Sportministerkonferenz beschließt ihre Bundesstützpunkt-Liste und fordert neuen Streit heraus
Berlin, 11. November. Die Sportministerkonferenz hat sich von der Zentralisierung der Bundesstützpunkte (BSP) offensichtlich verabschiedet. Sie traf sich am Donnerstag und Freitag dieser Woche im saarländischen St. Wendel zu ihrer 41. routinemäßigen Konferenz. Themenschwerpunkt war wieder einmal die „Neustrukturierung des Leistungssports und der Spitzensportförderung“ – kurz die Leistungssportreform. „Wir haben einen wesentlichen Fortschritt in der Diskussion um die Leistungssportreform erreicht, indem wir die Liste mit den möglichen Bundesstützpunkten jetzt dem Bund überreichen, damit das Anerkennungsverfahren beginnen kann“, sagt der Vorsitzende der Sportministerkonferenz (SMK), der saarländische Innenminister Klaus Boullion, bei der abschließenden Pressekonferenz der zweitägigen Veranstaltung. Er müsste wissen, dass das wohl nicht so einfach wird.
Denke positiv! Nicht nur positives Denken, sondern vor allem positive öffentliche Verlautbarungen sollen wenigstens von der SMK ausgehen, bei der es laut Bouillon viele „positive Signale“ der Teilnehmer gab, wenn schon sonst die Laune in Sportdeutschland im Keller ist. Als Stimmungsaufheller haben es Sportpolitiker- und -funktionäre schon zu einem gewissen Medaillenpotential gebracht, seit sie ständig Streit, Chaos und provozierte Missverständnisse rund um die Reformumsetzung erklären müssen. Gelebte Harmonie der 16 angereisten LandesministerInnen und ihrer Entourage. Man war sich offensichtlich schon vor dem Treffen einig, hatte nicht viel zu diskutieren und war mehr als zeitig und geplant am Freitag fertig.
Alles einstimmig
Alle Beschlussvorlagen wurden einstimmig angenommen. „Wir haben in sehr angenehmer Atmosphäre getagt“, läßt Boullion in einer abschließenden Pressemitteilung die Öffentlichkeit wissen. „Was die Leistungssportreform anbelangt, ist auf Länderseite alles geklärt, jetzt muss auf Bundesebene Klarheit geschaffen werden.
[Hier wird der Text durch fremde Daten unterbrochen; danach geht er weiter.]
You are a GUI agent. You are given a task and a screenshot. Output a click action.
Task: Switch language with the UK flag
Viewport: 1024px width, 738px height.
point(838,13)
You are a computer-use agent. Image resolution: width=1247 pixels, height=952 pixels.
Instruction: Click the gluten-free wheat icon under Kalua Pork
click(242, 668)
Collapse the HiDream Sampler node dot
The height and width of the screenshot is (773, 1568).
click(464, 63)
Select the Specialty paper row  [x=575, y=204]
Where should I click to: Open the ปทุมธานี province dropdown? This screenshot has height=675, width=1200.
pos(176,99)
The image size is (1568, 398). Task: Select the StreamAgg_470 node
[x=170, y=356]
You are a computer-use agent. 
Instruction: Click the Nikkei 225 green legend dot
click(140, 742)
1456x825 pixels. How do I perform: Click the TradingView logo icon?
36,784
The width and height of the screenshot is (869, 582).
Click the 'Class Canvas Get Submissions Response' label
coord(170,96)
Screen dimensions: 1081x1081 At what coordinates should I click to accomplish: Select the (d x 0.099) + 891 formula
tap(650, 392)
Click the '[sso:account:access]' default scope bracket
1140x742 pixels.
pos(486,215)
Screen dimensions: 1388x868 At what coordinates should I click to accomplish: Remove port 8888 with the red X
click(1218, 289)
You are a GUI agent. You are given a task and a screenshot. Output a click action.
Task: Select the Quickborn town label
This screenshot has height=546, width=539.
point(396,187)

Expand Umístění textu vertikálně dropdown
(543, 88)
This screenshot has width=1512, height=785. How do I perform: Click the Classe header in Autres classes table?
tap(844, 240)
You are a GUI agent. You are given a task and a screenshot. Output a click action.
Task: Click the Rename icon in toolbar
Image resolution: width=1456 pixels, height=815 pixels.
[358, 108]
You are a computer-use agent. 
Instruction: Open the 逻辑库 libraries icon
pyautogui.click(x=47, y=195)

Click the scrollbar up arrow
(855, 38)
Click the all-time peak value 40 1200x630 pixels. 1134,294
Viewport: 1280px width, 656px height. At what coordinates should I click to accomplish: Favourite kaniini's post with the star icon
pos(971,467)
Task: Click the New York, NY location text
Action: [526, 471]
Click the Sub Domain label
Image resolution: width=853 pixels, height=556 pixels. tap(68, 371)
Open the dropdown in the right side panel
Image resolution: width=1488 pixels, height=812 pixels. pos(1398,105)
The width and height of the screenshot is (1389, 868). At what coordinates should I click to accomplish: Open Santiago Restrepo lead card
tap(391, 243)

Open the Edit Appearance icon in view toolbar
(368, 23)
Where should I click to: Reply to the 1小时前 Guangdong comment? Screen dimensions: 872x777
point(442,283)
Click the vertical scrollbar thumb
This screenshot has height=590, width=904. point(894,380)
Wenn alle Sportminister Deutschlands – nach Möglichkeit gemeinsam mit dem DOSB – die Dinge gegenüber dem Bund formulieren, dann haben wir Schlagkraft. Ich bin vorsichtig optimistisch, dass wir mit dieser Konferenz Bewegung in den laufenden Prozess bringen können“, so der Saarländer weiter.
Und schon fängt das neue Elend an. Der Lieblingssatz von DOSB-Präsident Alfons Hörmann (der auch im Saarland weilte) – der mit „Wahrheit, Klarheit, Transparenz“ – steht wie ein Menetekel an der Wand und lässt nichts Gutes ahnen: Neuer Streit liegt in der Luft.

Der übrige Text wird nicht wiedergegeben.